Dataset records

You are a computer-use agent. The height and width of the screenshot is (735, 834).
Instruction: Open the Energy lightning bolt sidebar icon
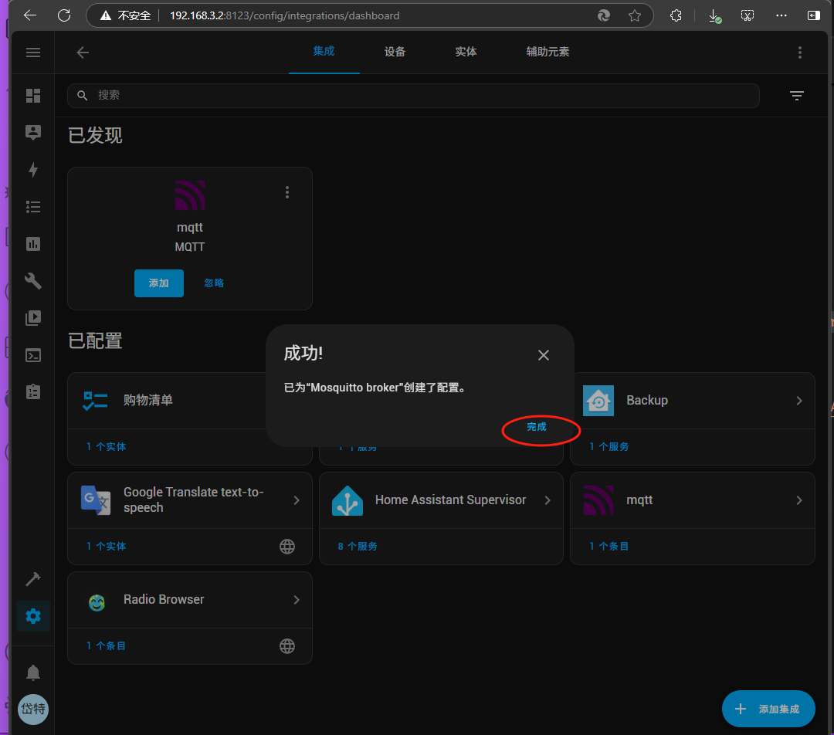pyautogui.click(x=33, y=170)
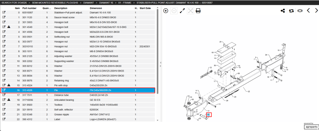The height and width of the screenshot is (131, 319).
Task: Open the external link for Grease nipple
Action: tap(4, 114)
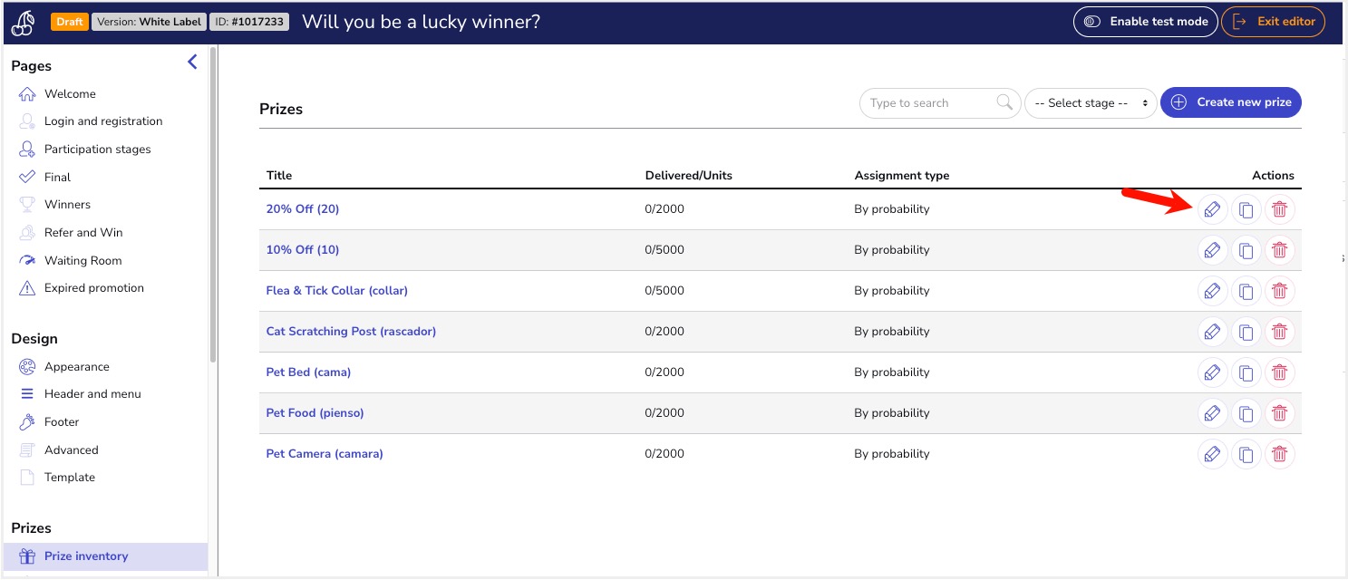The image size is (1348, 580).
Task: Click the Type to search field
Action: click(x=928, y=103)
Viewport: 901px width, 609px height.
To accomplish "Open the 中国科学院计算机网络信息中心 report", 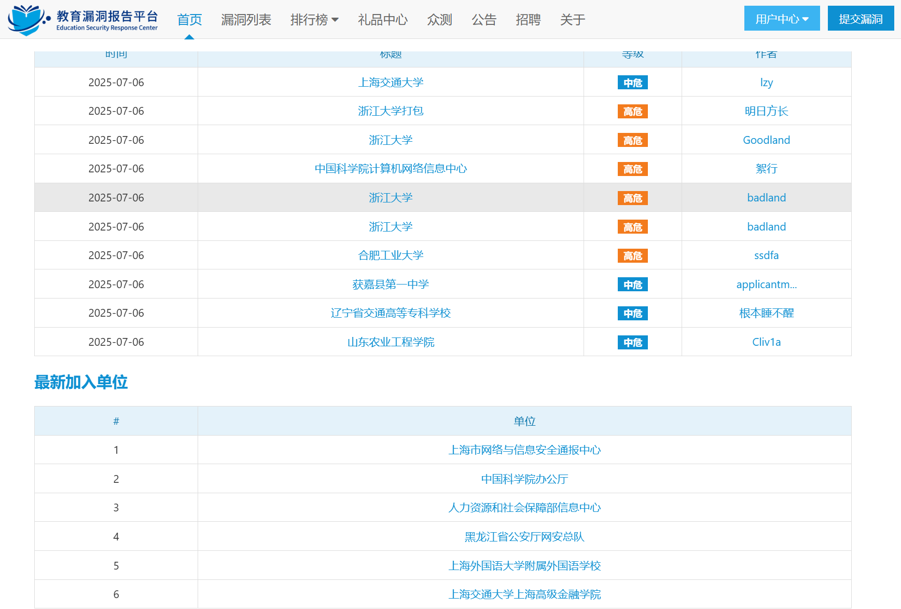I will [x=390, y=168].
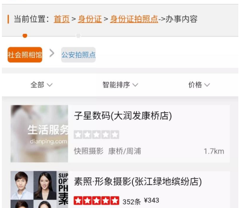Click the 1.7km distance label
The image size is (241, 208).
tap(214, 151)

* _Stated task_:
Put everything from the start of the items down through the line containing "Task: Open the" into a JSON list of strings, one per line, with blank lines and pictures left out.

* _Finished task_:
[
  "You are a computer-use agent. The height and width of the screenshot is (735, 834).",
  "Instruction: Open the Energy lightning bolt sidebar icon",
  "pyautogui.click(x=33, y=170)",
  "The height and width of the screenshot is (131, 319).",
  "Task: Open the external link for Grease nipple"
]